▸ SOURCE DATA
┄┄┄┄┄┄

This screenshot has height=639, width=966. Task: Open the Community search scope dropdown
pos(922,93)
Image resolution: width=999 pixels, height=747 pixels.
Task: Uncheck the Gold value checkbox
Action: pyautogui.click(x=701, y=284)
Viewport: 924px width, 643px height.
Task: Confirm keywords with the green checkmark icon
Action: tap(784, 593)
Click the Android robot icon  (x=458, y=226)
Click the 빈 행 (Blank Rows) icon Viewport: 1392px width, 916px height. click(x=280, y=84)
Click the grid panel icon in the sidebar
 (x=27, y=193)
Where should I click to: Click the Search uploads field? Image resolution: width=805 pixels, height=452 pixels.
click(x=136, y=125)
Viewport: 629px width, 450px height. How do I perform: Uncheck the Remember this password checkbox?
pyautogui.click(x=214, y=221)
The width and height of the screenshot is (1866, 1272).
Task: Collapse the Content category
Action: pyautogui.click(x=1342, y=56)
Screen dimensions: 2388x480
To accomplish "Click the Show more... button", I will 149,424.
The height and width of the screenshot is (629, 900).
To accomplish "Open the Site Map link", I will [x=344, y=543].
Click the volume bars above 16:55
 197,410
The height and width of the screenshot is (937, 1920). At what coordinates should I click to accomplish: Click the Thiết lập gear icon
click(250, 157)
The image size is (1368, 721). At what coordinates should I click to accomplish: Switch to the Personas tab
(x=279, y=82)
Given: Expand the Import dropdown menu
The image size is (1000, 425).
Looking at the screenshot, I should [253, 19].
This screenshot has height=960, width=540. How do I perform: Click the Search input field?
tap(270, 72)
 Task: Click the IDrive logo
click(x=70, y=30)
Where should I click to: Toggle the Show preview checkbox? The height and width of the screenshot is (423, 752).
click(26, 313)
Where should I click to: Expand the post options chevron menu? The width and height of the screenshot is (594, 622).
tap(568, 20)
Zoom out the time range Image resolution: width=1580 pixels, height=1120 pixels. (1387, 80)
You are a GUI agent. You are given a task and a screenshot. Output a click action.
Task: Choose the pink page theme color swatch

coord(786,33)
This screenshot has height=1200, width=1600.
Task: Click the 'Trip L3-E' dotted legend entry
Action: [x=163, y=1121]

┄┄┄┄┄┄

▸ TO DO
Within the records above, determine how many lines contain the word "will". Respond with that number and no other text.

▸ EXERCISE ANSWER
2